→ **Text segment**
As Emily is innocently virginal, that's not the kind of thing she wanted to be seeing when wandering around - it's not part of her job description, at any rate. Yet this accidental voyeurism places a thought in her head and she spends the rest of the film wondering what it would be like to have sex with Mickey Rourke. Hmm, Mickey Rourke, softcore sex scenes, glossy photography, haven't we been here before? Well, sort of as it was he who starred in Nine and a Half Weeks with Kim Basinger, a huge hit in its day, but Wild Orchid was not such a massive success in the cinema. It did, however, do well on video in places where hardcore wasn't available.
Or simply not wanted by the customers, as there was a rumour that the climactic sex scene between Rourke and Otis depicted an actual act and had not been staged. Just keep telling yourself that, suckers, thought director Zalman King who with his wife Patricia Louisianna Knop had not only made the previous Rourke-Basinger romp, but was carving out a niche in this type of thing and fair play to him, he did know his way around an artfully contrived shot. No, it wasn't true that the couple, who went on to be married in real life shortly after this was made, and slightly less shortly were divorced, were doing it for real, but rumours like that do no harm to the publicity machine.
What might do harm to the publicity machine might be if it got out how risible Wild Orchid was, with a pretension about its sultry escapades that did it no favours and indeed had more than one viewer rolling their eyes, or worse, roaring with laughter. What did not help was that Rourke, who has been known to deliver a fine performance, was coasting on whispery autopilot throughout (apart from one scene where he shouts his head off), and more damaging, he's not in the film that much, more a figure of mystery to mentor the characters who are having sexual problems. Yes, he's the equivalent of Dr Ruth here, a bit taller and more orange, but no less curious for that in light of the fount of wisdom he's supposed to be portraying.

→ **Task objective**
Pick up the Wild Orchid review after its last sentence and keep writing it. The items that come next are separate from the Wild Orchid review.

→ **Provided information**
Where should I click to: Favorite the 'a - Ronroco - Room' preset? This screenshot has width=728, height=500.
--
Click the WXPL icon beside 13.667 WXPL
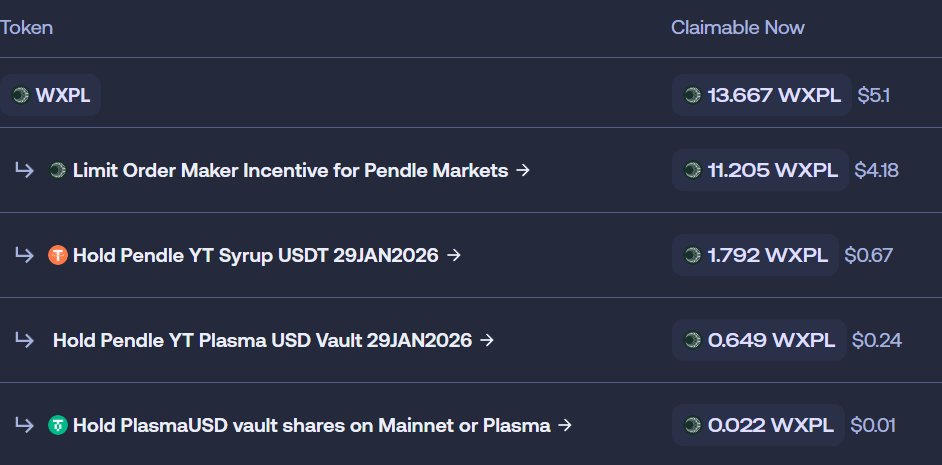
==
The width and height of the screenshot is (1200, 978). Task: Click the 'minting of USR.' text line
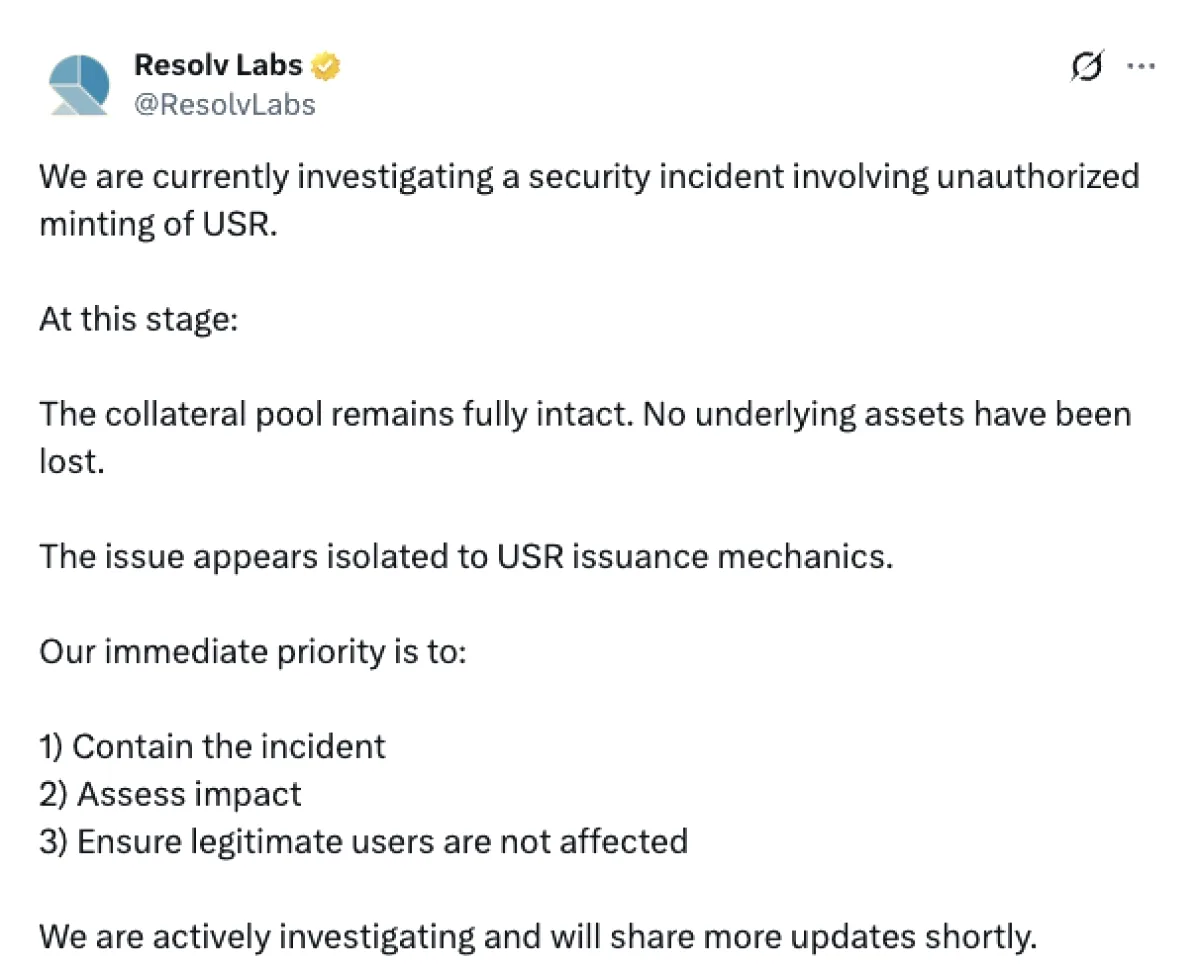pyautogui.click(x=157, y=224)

→ **Exercise answer**
Why is that more damaging? Step forward Miss Otis, putting in one of the worst performances of any leading lady ever seen inside a cinema. A former model, she spoke her lines in a bored monotone, sounding as if she were reciting the telephone directory for all the passion she brought to the role, so while she was attractive enough to look the part, she was out-acted by the furniture. As if to compensate, Bisset offered us a reading that went too far the other way, making Claudia an embarrassing auntie of a woman, frequently busting dance moves when you least expect it, dressing up as a man to sign a business deal (complete with pencil moustache - would you trust your company to her?), and seducing men half her age for the hell of it. That's not to mention the way she cannot settle on an accent. Everything is really in the service of sexual fantasies, so if you find your's matching the ones onscreen you might well appreciate it, but it largely goes to prove how difficult it is to make this stuff convincing.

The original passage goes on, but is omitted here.